Site-specific DNA damage induced by cobalt(II) ion and hydrogen peroxide: role of singlet oxygen.

The effect of Co(II) ion on the reaction of hydrogen peroxide with DNA was investigated by a DNA sequencing technique using 32P-5'-end-labeled DNA fragments obtained from human c-Ha-ras-1 protooncogene. Co(II) induced strong DNA cleavage in the presence of hydrogen peroxide even without alkali treatment. Guanine residues were the most alkali-labile site, and the extent of cleavages at the positions of thymine and cytosine was dependent on the sequence. Adenine residues were relatively resistive. Diethylenetriaminepentaacetic acid, present in excess over Co(II), inhibited DNA cleavage. Singlet oxygen scavengers (dimethylfuran, sodium azide, 1,4-diazabicyclo[2.2.2]octane, dGMP), sulfur compounds (methional, methionine), and superoxide dismutase inhibited DNA cleavage completely.

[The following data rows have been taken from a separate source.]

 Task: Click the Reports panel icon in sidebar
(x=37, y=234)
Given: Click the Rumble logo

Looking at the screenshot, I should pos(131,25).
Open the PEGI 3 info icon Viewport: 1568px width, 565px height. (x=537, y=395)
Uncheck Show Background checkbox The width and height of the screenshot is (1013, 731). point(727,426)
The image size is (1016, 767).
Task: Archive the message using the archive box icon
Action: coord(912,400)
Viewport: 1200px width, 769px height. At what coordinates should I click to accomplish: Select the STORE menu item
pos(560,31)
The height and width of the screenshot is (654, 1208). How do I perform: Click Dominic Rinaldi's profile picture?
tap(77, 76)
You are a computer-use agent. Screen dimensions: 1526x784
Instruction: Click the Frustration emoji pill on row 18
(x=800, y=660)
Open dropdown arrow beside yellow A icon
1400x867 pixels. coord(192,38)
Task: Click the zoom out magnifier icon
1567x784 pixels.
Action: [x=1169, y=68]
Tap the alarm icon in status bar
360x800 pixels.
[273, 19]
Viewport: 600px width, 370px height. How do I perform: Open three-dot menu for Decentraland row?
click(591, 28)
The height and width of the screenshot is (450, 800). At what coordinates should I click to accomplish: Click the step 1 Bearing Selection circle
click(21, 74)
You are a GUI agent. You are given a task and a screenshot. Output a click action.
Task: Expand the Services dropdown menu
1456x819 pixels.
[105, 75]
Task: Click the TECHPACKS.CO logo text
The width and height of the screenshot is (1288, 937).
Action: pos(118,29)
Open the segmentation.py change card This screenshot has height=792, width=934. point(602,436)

Hydroxyl radical scavengers were not so effective as singlet oxygen scavengers. ESR studies using 2,2,6,6-tetramethyl-4-piperidone as a singlet oxygen trap suggest that Co(II) reacts with hydrogen peroxide to produce singlet oxygen or its equivalent. ESR studies using 5,5-dimethylpyrroline N-oxide (DMPO) showed that the hydroxyl radical adduct of DMPO was also formed. The results suggest that Co(II) ion binds to DNA and subsequently reacts with hydrogen peroxide to produce singlet oxygen and hydroxyl radicals and that singlet oxygen plays a more important role in the DNA damage than hydroxyl free radicals.